Measuring Interactions Between the Intracellular Domains of the Acid-Sensing Ion Channel

Abstract

Acid-sensing ion channels (ASICs) are sodium selective, proton activated channels primarily located in the central and peripheral nervous system. To date, there have been numerous structures solved of ASIC1 in the putative open, closed and desensitized states. These structures reveal the trimeric nature and overall fold of the channel but are missing information about the intracellular N- and C- termini which are known to be important for proper channel gating, trafficking and selectivity. Deletion of the channel's N-terminus causes ASICs to become non-functional. Despite a lack of current, channels appear to traffic to the membrane normally. Deletion of the C-terminus causes the channels to enter a prolonged desensitized state sometimes referred to as tachyphylaxis. Here we examine the role of the intracellular domains in ASIC function using a number of approaches. We hypothesize that the intracellular domains make interactions that are important for channel gating. We can show that isolated peptides of the N- and C-terminus interact with a surprisingly high affinity using microscale thermophoresis. We then try to examine this interaction with two techniques in intact channels. First, we use transition metal ion FRET (tmFRET) to measure the proximity between these two domains. To get specific fluorescent labelling of the N-terminus, we use the non-canonical amino acid L-Anap which we have successfully incorporated at many positions along the N-terminus.

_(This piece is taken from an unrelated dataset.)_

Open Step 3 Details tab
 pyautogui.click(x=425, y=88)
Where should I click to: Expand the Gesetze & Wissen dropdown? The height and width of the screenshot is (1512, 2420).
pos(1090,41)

We then incorporate transition metals using a cysteine reactive high-affinity metal chelator called TETAC at individual sites along the C-terminus of the channel. FRET between these two domains suggests regions where the two domains may be in close proximity and that the position changes with pH. Second, we are using crosslinking to confirm our results and to examine how restricting the movement of these domains might alter channel function.